©  Geoff Hulten 2018
Geoff HultenBuilding Intelligent Systemshttps://doi.org/10.1007/978-1-4842-3432-7_12

12. The Intelligence Runtime

Geoff Hulten
(1)
Lynnwood, Washington, USA
 
The intelligence runtime puts intelligence into action . It is responsible for interfacing with the rest of the Intelligent System, gathering the information needed to execute the system’s intelligence, loading and interpreting the intelligence, and connecting the intelligence’s predictions back to the rest of the system.
Conceptually, an intelligence runtime might look something like this:
Intelligence theIntelligence =
                InitializeIntelligence(<intelligence data file>,
                                <server address>,
                                <etc...>);
Context theContext =
                GatherContext(<sensors>,
                                <content>,
                                <user history>,
                                <other system properties>,
                                <etc...>);
Prediction thePrediction =
        ExecuteIntelligence(theIntelligence, theContext);
UpdateTheExperience(thePrediction);
It’s simple in principal, but, like most good things, it can require a great deal of complexity in practice.
This section covers the principal elements that an intelligence runtime will handle:
  • Gathering context.
  • Constructing features.
  • Loading models.
  • Executing models on the context/features.
  • Connecting the resulting predictions with the experience.

Context

The context in an intelligence runtime consists of all the data the intelligence might use to make its decision.
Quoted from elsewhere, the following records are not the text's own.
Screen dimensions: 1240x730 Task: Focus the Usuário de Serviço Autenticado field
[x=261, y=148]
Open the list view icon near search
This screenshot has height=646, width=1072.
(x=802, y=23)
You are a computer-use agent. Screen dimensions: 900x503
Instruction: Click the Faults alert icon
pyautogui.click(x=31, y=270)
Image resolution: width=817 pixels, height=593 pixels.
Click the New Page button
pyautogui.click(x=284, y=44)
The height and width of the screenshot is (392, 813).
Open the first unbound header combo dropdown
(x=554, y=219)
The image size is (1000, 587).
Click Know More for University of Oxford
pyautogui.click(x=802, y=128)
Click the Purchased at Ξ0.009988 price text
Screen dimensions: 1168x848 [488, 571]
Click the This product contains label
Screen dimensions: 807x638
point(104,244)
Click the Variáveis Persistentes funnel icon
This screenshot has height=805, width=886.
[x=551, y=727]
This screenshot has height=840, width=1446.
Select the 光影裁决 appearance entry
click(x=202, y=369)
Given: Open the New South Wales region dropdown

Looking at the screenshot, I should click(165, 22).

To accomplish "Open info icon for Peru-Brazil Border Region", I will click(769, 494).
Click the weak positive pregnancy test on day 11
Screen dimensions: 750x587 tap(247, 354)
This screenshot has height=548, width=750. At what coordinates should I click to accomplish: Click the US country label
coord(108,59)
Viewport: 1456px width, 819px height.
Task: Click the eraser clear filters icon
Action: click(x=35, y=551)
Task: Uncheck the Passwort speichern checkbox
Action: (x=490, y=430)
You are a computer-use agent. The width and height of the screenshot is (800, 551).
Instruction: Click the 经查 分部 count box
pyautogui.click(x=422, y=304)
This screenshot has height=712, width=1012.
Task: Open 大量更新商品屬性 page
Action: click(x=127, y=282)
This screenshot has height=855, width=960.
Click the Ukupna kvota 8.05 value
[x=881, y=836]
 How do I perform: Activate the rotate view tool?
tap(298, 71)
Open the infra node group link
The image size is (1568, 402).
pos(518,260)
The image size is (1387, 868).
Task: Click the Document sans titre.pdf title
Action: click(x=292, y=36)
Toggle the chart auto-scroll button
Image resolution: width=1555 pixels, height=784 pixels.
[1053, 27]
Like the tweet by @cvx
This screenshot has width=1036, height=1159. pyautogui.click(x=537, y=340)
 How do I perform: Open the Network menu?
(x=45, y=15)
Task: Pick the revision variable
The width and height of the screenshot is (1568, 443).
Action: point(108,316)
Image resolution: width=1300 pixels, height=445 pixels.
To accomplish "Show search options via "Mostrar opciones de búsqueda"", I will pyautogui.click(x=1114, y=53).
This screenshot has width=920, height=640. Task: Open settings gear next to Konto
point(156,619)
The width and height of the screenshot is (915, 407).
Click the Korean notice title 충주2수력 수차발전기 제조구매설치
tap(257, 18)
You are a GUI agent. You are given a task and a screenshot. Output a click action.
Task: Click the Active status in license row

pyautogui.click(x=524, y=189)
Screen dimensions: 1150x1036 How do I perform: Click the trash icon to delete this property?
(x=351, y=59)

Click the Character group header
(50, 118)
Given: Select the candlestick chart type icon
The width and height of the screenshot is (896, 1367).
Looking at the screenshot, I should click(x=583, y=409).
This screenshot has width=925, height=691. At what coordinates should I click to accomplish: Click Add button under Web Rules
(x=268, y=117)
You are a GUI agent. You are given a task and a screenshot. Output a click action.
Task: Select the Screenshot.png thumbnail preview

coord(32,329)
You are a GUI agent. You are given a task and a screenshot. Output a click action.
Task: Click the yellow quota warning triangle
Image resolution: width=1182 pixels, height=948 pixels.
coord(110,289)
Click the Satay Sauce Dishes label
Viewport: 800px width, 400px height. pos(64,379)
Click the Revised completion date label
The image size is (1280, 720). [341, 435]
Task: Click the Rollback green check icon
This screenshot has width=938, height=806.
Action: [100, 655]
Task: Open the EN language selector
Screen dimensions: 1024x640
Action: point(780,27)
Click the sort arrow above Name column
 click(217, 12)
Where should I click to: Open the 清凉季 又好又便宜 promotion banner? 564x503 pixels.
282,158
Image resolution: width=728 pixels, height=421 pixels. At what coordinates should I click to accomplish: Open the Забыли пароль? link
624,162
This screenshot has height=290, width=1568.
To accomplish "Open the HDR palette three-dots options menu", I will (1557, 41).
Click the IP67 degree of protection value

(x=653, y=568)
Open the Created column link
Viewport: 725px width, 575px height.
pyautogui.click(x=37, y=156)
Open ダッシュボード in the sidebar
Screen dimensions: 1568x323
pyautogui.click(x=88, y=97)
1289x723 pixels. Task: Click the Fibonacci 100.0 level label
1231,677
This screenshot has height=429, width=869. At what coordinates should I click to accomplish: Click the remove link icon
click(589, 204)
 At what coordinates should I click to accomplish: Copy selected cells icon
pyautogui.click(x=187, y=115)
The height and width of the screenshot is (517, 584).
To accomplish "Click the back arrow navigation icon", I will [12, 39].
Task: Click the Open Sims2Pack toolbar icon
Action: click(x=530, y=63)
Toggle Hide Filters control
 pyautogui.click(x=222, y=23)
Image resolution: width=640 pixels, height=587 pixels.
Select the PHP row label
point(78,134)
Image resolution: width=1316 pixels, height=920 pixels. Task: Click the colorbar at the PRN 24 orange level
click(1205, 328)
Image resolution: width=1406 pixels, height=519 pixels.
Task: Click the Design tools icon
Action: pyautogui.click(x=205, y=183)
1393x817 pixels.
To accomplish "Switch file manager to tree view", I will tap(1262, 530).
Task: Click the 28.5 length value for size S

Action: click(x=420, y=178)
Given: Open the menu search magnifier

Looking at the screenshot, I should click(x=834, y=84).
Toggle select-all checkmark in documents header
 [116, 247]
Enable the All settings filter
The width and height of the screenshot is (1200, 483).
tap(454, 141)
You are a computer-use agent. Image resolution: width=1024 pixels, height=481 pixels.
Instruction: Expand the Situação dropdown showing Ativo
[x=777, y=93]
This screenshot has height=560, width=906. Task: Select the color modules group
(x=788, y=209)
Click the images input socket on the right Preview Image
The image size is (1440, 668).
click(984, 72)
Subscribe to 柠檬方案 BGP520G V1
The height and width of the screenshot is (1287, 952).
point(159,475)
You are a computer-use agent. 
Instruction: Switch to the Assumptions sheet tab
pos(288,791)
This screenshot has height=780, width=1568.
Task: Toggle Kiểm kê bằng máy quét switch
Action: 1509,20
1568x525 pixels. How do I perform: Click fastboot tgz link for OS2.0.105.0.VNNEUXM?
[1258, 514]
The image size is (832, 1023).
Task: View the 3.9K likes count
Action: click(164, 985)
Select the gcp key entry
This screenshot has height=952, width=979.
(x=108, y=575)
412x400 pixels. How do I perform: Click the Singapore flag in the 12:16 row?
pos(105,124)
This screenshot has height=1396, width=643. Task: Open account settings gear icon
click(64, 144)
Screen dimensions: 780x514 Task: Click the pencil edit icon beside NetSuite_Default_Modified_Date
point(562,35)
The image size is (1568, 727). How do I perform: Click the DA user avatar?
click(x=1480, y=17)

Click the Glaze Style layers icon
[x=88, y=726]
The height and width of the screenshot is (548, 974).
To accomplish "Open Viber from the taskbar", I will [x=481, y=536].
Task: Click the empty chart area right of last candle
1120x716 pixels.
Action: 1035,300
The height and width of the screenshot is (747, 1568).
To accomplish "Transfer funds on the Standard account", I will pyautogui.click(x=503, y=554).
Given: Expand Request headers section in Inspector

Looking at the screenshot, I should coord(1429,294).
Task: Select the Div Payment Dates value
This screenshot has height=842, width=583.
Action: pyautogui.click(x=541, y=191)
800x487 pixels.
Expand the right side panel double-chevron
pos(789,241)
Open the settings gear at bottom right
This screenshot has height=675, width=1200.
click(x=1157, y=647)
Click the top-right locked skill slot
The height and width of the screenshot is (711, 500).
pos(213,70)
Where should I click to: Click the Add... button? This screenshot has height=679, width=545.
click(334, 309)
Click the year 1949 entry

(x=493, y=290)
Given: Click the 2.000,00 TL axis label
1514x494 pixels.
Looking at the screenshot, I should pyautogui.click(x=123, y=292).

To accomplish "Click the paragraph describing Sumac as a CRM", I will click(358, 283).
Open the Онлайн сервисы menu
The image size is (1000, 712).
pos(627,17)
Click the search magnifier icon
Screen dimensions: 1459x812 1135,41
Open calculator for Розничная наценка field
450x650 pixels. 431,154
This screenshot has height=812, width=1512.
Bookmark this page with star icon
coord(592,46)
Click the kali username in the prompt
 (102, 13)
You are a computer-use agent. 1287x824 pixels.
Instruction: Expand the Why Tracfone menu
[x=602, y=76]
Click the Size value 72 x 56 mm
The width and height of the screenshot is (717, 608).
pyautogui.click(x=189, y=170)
For example:
  • If the Intelligent System is trying to determine if a sprinkler system should run, the context might include.
    • The amount of time since the sprinkler last ran.
    • The forecast for the next several days (will it rain or not).
    • The amount of rain that has fallen in the past several days.
    • The type of landscaping the user has.
    • The time of day.
    • The temperature.
    • The humidity.
    • And so on.
  • If the Intelligent System is looking for cats in an image, the context might include.
    • The raw image data (RGB intensity for the pixels).
    • Metadata about how the image was captured (the exposure and frame rate, the time, the zoom).
    • The location the image came from.
    • And so on.
  • If the Intelligent System is trying to tell if a user should take a break from their computer, the context might include.
    • The time since the last break.
    • The activities the user has done since the break (number of keystrokes and mouse movements).
    • An indication of how active the user has been.
    • The amount of time until the user’s next meeting (according to their calendar).
    • The name of the application that the user is currently interacting with.
    • And so on.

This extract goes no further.